**Things to do**.
1. In the review of The Last Spell, rewrite the paragraph beginning "This roguelite tactical RPG" as a short bulleted list that keeps its main facts.
2. According to the review of The Last Spell, how many members are in your battle party at the start?

**Passage provided**.
━━━
We’re loving The Last Spell, but by god, it’s a huge kick in the teeth when your run comes to an end.
This roguelite tactical RPG will quickly get its talons in you with its enticing mix of turn-based combat, tower defence and town-building. By day in The Last Spell, you’ll spend your gold and make use of your building materials to restore your town and prepare it for the oncoming onslaught. By night, you’ll battle against a huge wave of foes, trying to hold them back from getting into your town.
The Last Spell is exhilarating: starting out with three members in your battle party, you’ll have a mixture of skills. One might specialise in hard-hitting melee attacks. Another might be adept with a crossbow while the third is a magic-caster. Those long-range hits are important, because with dozens of enemies swarming your screen at once, with more appearing each turn, keeping a distance is key. You’ll need to strategise well, especially if you’ve got enemies coming in from multiple directions at once.
━━━
**Data entries**.

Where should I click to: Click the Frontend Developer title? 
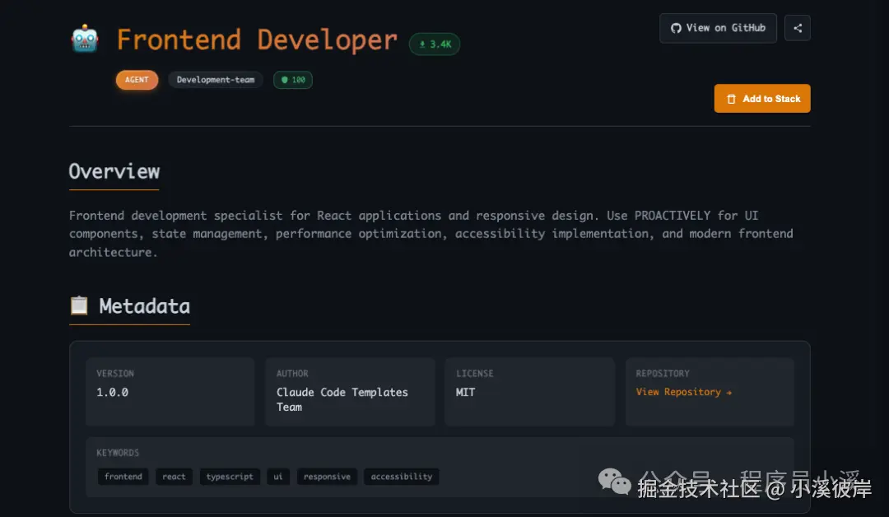coord(257,40)
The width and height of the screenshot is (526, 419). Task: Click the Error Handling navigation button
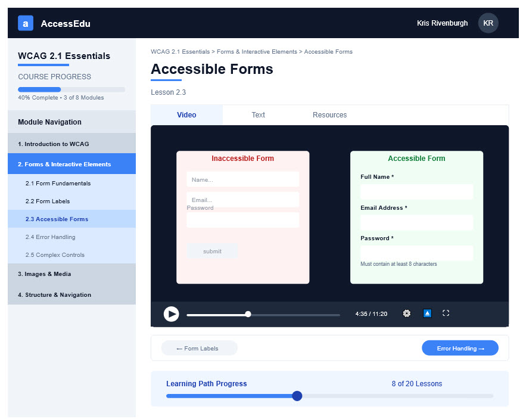tap(460, 347)
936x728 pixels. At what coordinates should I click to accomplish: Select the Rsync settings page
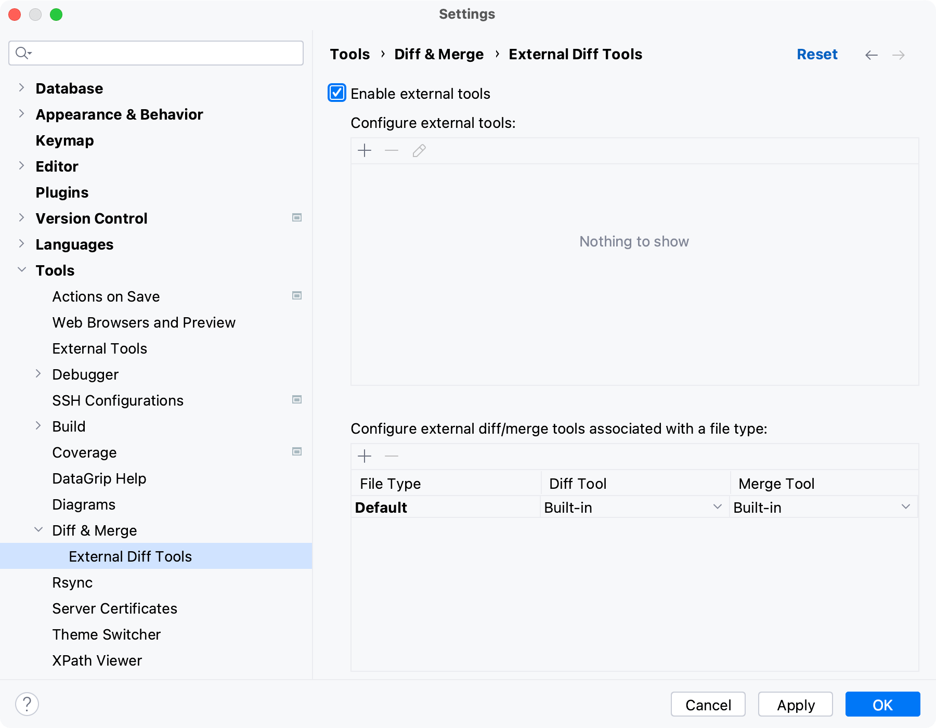tap(72, 582)
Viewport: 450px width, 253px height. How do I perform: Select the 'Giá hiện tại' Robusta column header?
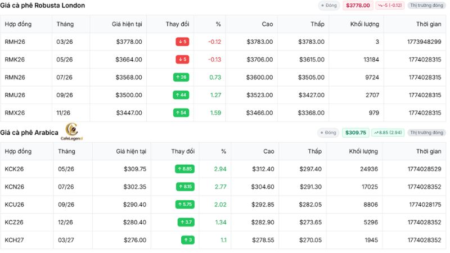[127, 24]
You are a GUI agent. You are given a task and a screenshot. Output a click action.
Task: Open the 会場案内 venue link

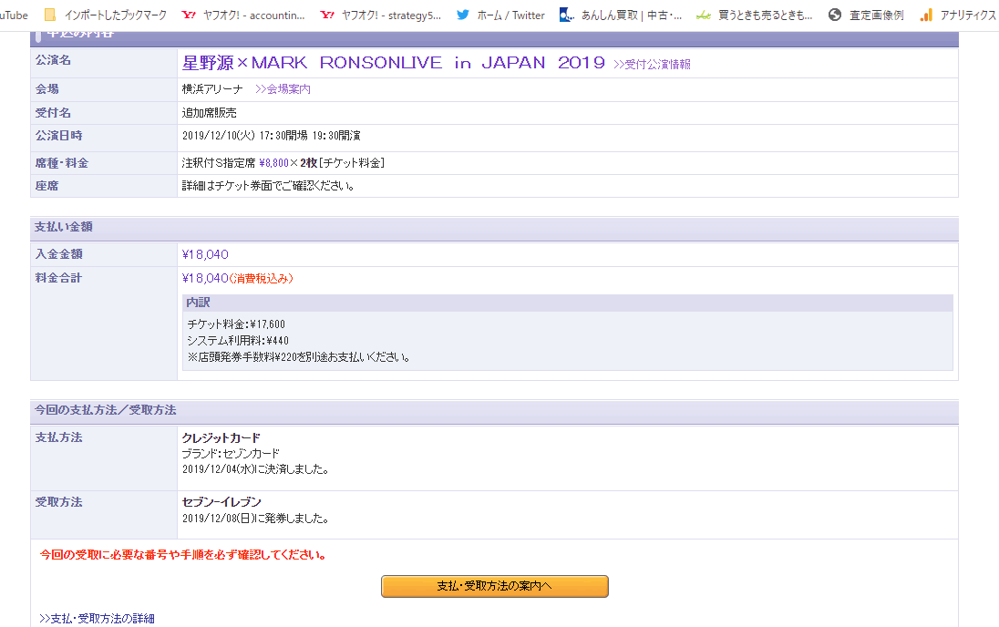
━━━
**Full solutions**.
1.
- The Last Spell is a roguelite tactical RPG that combines turn-based combat, tower defense, and town-building.
- By day, you spend gold and building materials to restore your town and prepare for the coming attack.
- By night, you fight a huge wave of enemies to keep them from getting into your town.

2. Three.